Vancouver n’a que très rarement de neige. Le mercure ne descend qu’occasionnellement à 2 ou 3 degrés Celsius. Des conditions plus faciles qu’ailleurs au
Si vous êtes unilingue francophone et que vous devez consulter un médecin ou un psychiatre, bonne chance! Parce que les services francophones sont rares en Colombie-Britannique. Bien que les francophones ne constituent que 1,6% de la population totale, selon les études consultées, les jeunes francophones représentent de 16% à 22% des itinérants!
Être unilingue francophone est aussi un obstacle si vous souhaitez travailler. Parler anglais est essentiel pour décrocher un emploi.
Depuis 16 ans, un seul organisme se spécialise dans l’intervention auprès des démunis francophones: La Boussole. Neuf employés tentent de répondre à la demande en combinant le travail de rue et l’aide à la recherche d’emploi. Érik a déjà travaillé en intervention du côté anglophone: «J’avais 3 fois moins de personnes à encadrer pour 2 fois plus de services à offrir».
Les grands rêves d’Érik de pouvoir offrir un service adéquat aux démunis francophones s’envolent. «Je vais donner un dernier 5 ans et je retourne au Québec. J’ai déjà avisé mon employeur qu’il peut encore compter sur moi pour 5 ans, mais pas plus.»

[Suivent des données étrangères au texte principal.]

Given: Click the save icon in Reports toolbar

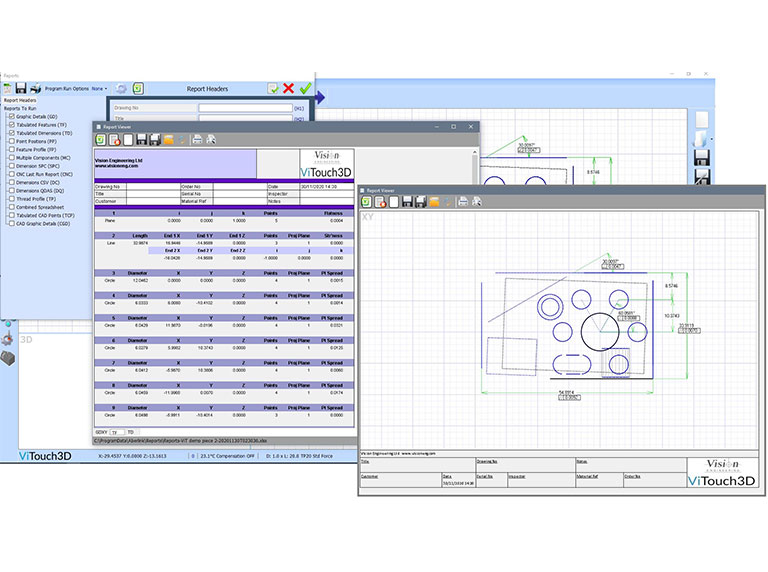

Les 4 piliers de l’intervention
La politique en matière de consommation de drogue à Vancouver a été baptisée les 4 Piliers:
- Prévention
- Traitement
- Réduction des méfaits
- Répression.
En 2002, l’ancien coroner en chef, Larry Campbell, est élu maire. Il veut aller plus loin pour soutenir les personnes toxicomanes, qu’il a trop souvent vues à la morgue. En 2003, il appuie la création du premier site d’injections supervisées en Amérique du Nord: Insite.
La série télévisée Coroner Da Vinci, et sa suite Le maire Da Vinci, ont été inspirées par le travail du maire Campbell. Il a même co-écrit quelques épisodes. M. Campbell est aujourd’hui sénateur.
Au dire d’Érik Desbois, «Tout changement social nécessite une implication continue et beaucoup de temps. On ne change pas des comportements seulement en offrant de nouveaux services. Pour soutenir de tels projets, il faut des politiciens avec une vision dépassant les 4 ans de leur mandat et qui ne songent pas seulement à leur réélection. Les membres du conseil municipal ont démissionné, The 4 pillars drug strategy, n’a pas été menée à terme. Dès que ça semblait ne pas marcher, on a arrêté.»
Il n’y a pas que les politiciens qui doivent revoir leur façon de faire: «Beaucoup d’organismes communautaires oublient que la réduction des méfaits inclut aussi l’abstinence. De plus, certains projets nécessitent une coordination. Par exemple, le Café contact devait faire partie du projet. Son ouverture prématurée n’a pas permis de faire le lien avec le site d’injection. Son mandat a dû changer et s’adapter à la clientèle qui avait commencé à l’utiliser.»
Le logement social
Les organismes Triage, Portland et Look out assurent 50% des interventions en logement social. L’autre moitié est prise en charge par des communautés religieuses.